# wri fusion or fusion mag?



## t58martin (Jul 18, 2005)

I was thinking about having a WRI blank wrapped.

I've casted the Fusion a few times and was really impressed. For those who have cast both the Fusion and Fusion mag, which do you prefer and why?

I almost always throw 8nbait, rarely 10 oz or more.

thanks in advance...


----------



## NTKG (Aug 16, 2003)

i like the mag better


----------



## Cdog (Mar 18, 2002)

I own a Fusion, a friend let me throw his mag.
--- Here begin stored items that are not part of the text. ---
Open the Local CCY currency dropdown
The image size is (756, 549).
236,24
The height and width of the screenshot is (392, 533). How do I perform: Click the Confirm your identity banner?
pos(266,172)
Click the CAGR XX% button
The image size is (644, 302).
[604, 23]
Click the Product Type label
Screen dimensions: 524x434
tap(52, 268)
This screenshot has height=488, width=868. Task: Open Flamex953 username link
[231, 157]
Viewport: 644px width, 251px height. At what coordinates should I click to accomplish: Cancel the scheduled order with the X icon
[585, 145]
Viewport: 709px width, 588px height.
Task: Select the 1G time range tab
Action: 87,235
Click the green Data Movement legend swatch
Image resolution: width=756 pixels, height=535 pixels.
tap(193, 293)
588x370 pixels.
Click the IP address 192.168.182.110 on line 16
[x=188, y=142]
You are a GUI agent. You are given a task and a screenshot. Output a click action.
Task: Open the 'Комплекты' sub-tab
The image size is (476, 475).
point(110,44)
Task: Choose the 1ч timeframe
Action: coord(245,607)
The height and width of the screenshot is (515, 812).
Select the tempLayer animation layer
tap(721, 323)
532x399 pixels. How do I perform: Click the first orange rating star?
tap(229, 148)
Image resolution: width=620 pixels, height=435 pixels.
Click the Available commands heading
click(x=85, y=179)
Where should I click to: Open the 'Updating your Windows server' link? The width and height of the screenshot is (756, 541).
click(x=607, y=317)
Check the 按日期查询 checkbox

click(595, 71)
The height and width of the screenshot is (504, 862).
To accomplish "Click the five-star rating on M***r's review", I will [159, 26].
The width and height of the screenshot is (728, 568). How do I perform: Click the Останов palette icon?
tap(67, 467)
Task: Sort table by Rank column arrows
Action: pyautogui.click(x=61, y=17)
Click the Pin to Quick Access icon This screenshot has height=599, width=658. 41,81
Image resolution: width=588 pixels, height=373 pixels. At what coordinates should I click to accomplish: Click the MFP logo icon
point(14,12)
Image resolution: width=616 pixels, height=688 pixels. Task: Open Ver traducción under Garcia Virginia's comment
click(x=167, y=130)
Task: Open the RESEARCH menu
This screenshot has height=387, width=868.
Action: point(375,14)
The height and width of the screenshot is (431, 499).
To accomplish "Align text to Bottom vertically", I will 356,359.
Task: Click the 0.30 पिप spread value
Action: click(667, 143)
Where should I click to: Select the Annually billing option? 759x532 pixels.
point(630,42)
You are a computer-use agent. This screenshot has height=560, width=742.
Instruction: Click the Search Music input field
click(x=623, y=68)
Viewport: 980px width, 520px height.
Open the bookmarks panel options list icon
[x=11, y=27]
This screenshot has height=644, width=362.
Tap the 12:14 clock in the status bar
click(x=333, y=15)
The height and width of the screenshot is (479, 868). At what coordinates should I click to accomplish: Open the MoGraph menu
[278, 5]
They seemed identical to me but people that know more than me say the Mag is easier to load.


----------



## TreednNC (Jul 1, 2005)

mag fan here


----------



## Sea2aeS (Jan 7, 2005)

magnum owner, love that rod. thou some say wri blanks are heavy, it doesnt bother me.


----------



## Mark G (Nov 15, 2004)

I own both, like the fusion for 6 & bait, the magnum for 8 & bait or a little more. The magnum has a little more oomph, and at least the one I have is noticeably stiffer than my fusion. Then again my fusion was cut down to 12'6" and the magnum is full length at 13', so it may not be a completely fair comparison.

Hard to go wrong with either one, really.


----------